### WHAT THE TASK ASKS
Your answer should repeat exactly the lines from the one holding "You are a computer-use" through the end of the data, and it should contain no pictures.

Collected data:
---------------

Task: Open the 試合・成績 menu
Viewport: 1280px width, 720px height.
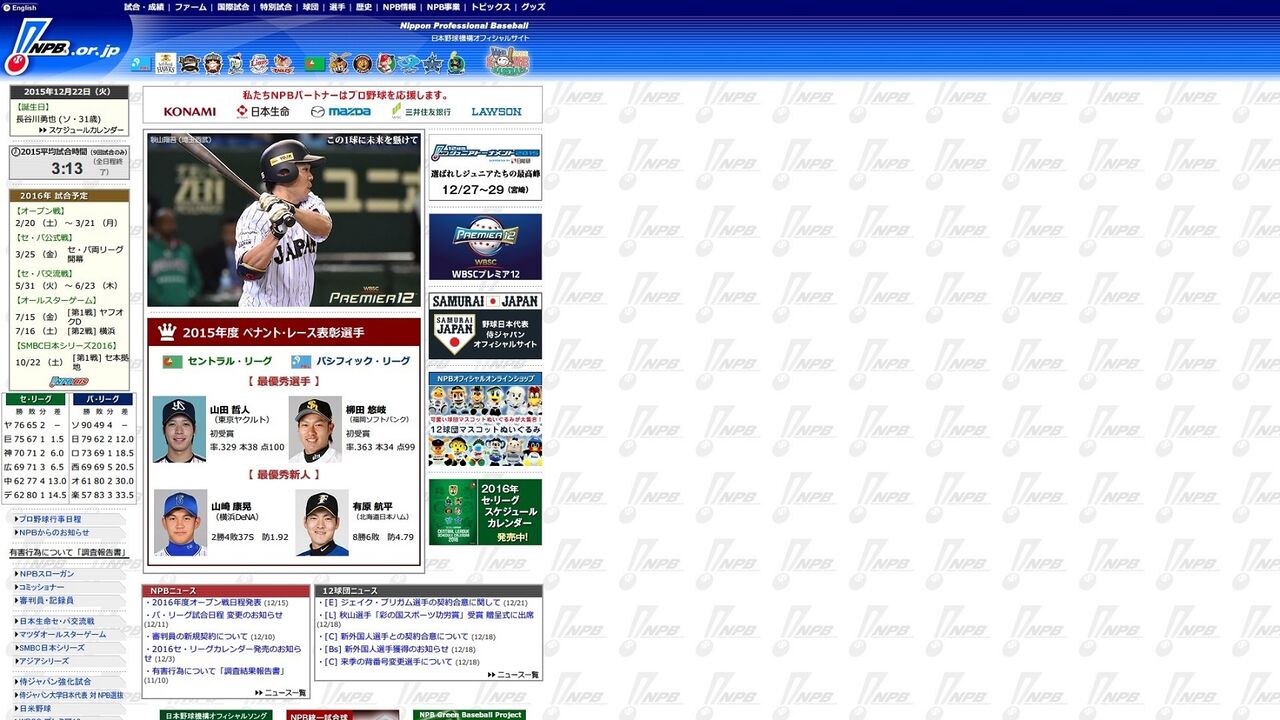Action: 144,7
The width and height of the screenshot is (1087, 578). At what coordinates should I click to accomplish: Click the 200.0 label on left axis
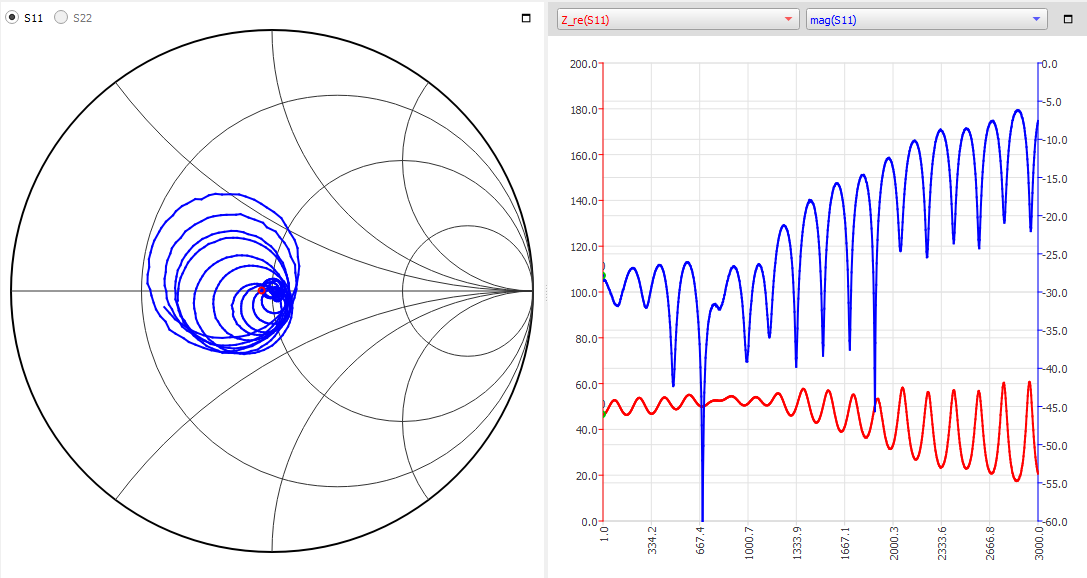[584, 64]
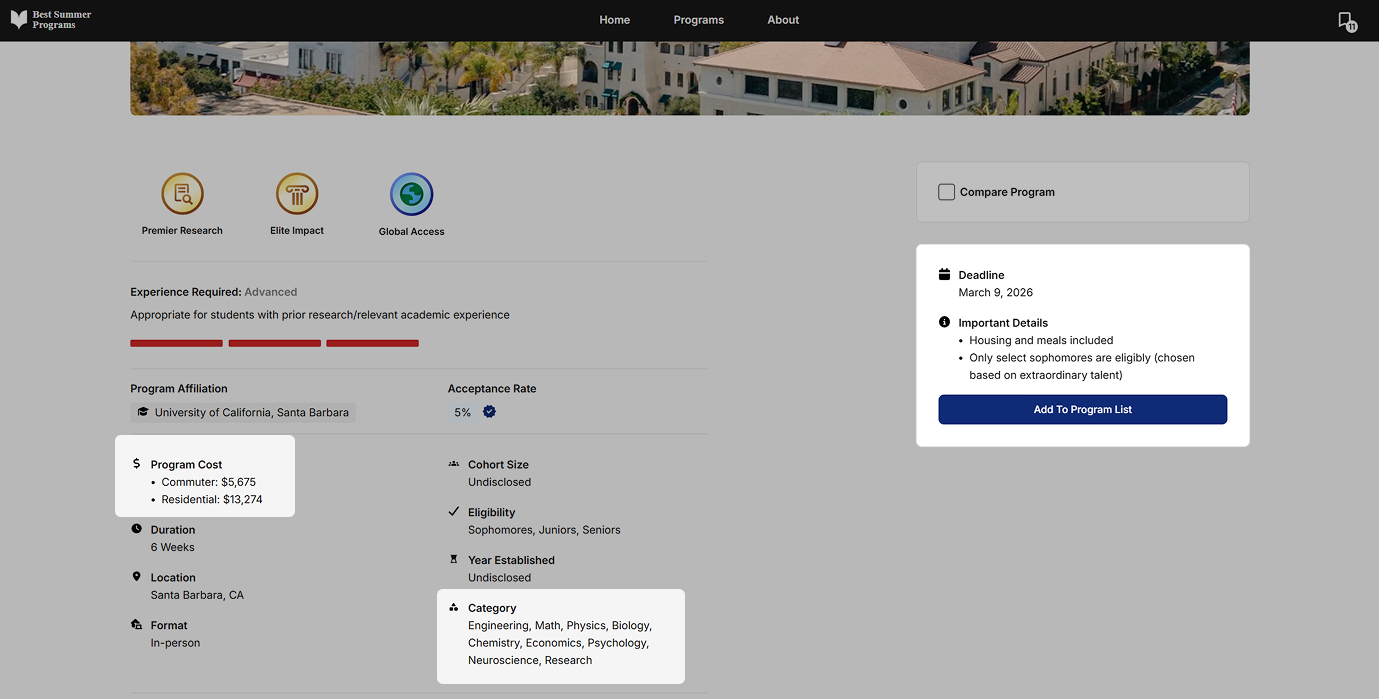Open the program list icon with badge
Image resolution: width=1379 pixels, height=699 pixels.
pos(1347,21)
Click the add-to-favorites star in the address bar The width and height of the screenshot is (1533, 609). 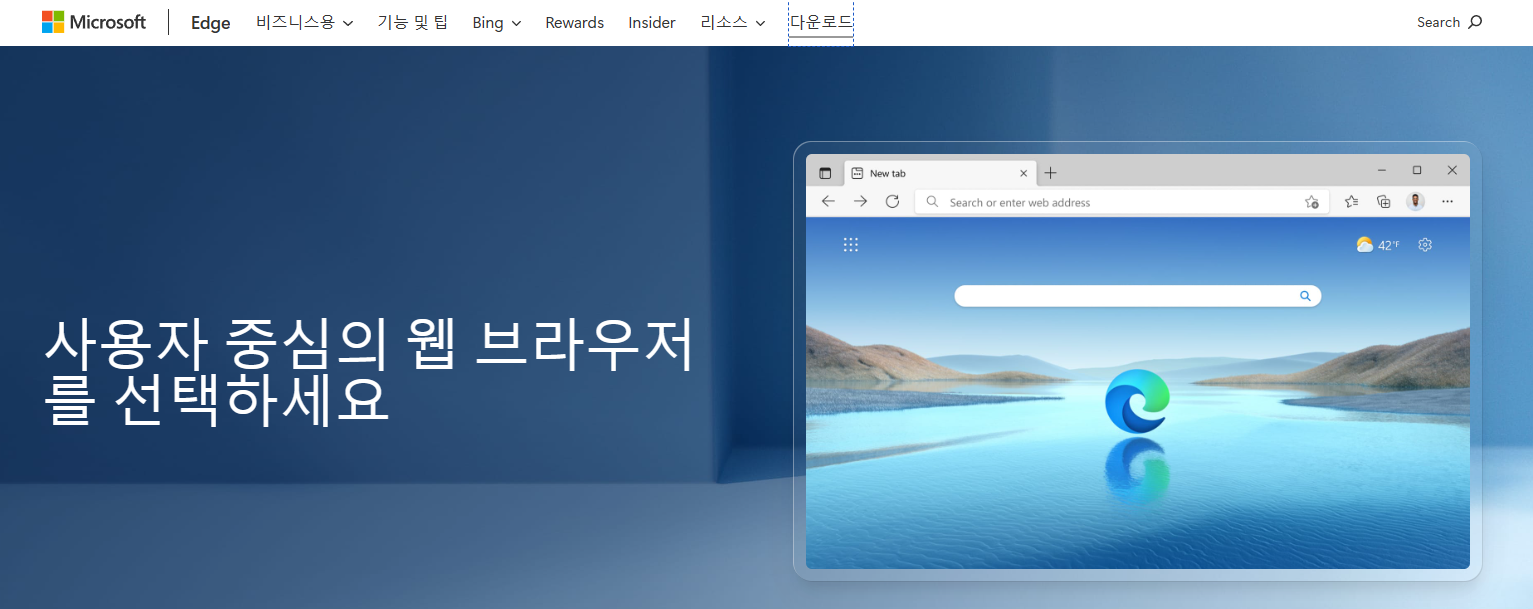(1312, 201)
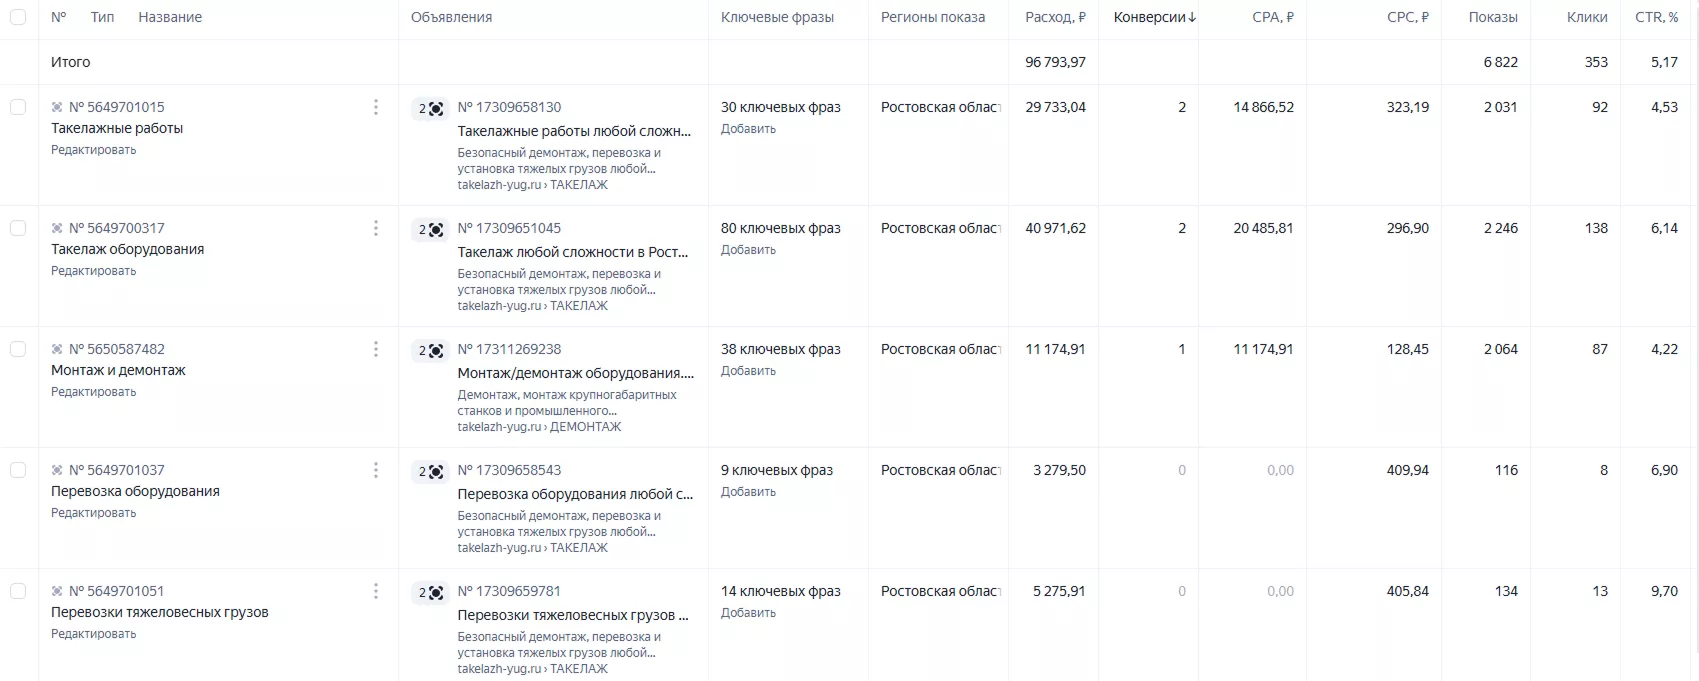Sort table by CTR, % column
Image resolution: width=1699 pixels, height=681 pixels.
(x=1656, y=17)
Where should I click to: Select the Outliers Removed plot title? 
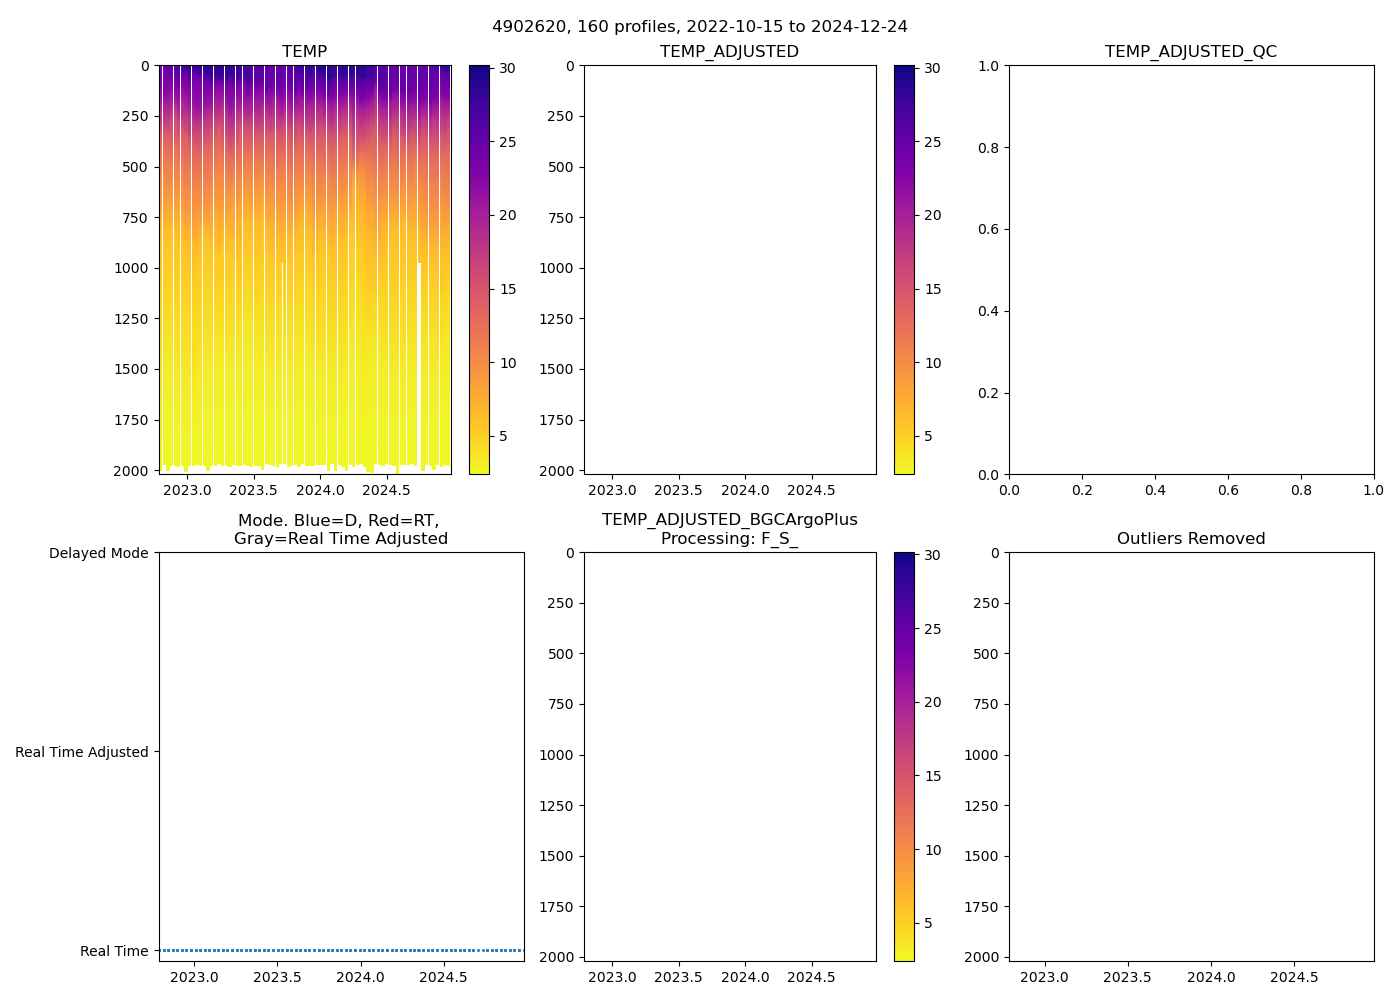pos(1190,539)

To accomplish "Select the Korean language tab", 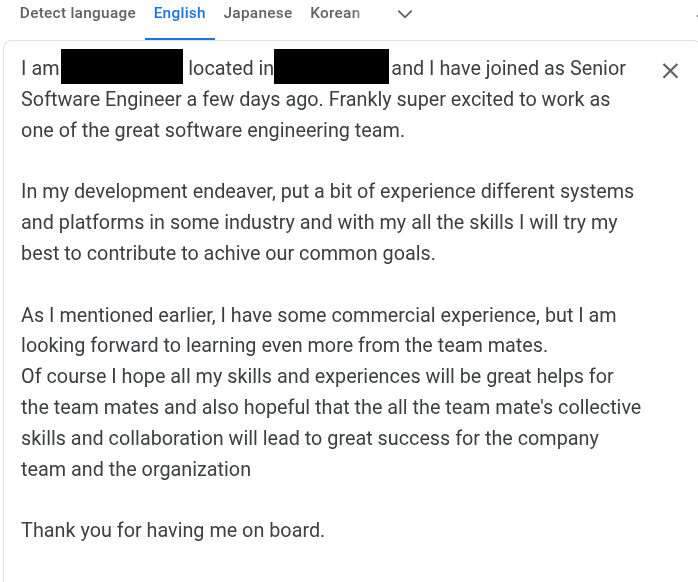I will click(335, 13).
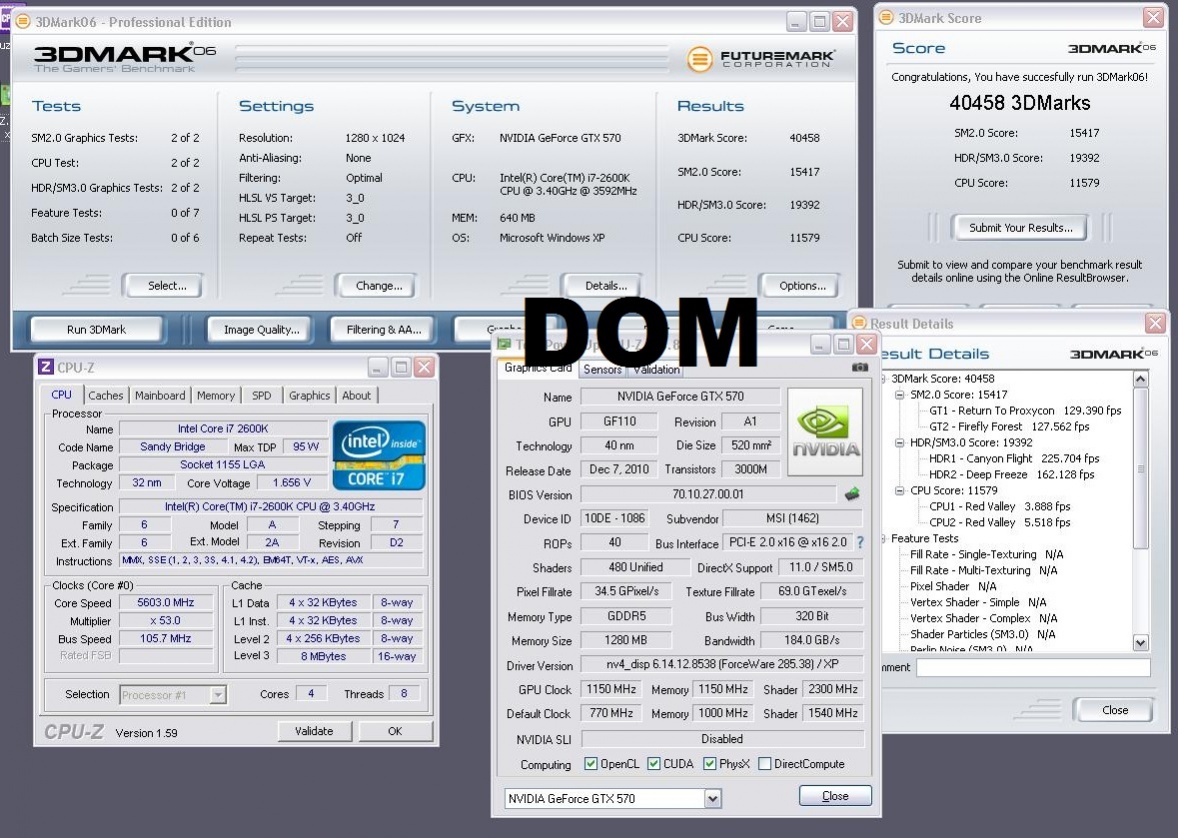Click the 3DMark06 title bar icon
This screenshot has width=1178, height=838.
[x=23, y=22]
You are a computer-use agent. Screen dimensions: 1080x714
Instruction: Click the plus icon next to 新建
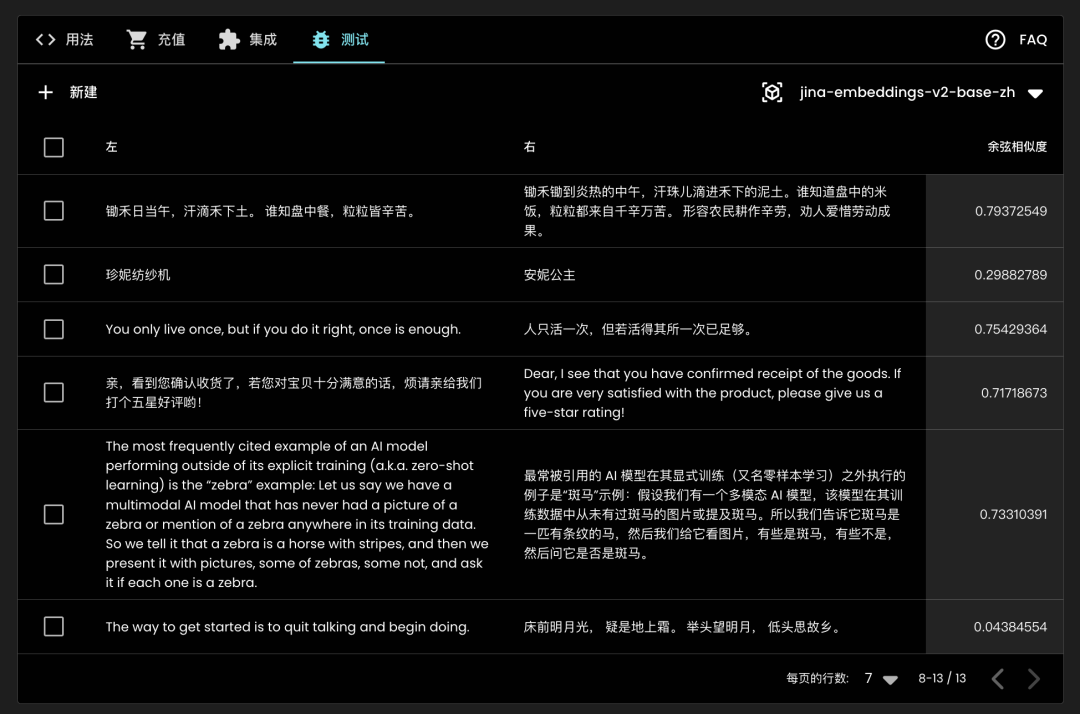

---------------

### WRITTEN REPLY
You are a computer-use agent. Screen dimensions: 1080x714
Instruction: Click the plus icon next to 新建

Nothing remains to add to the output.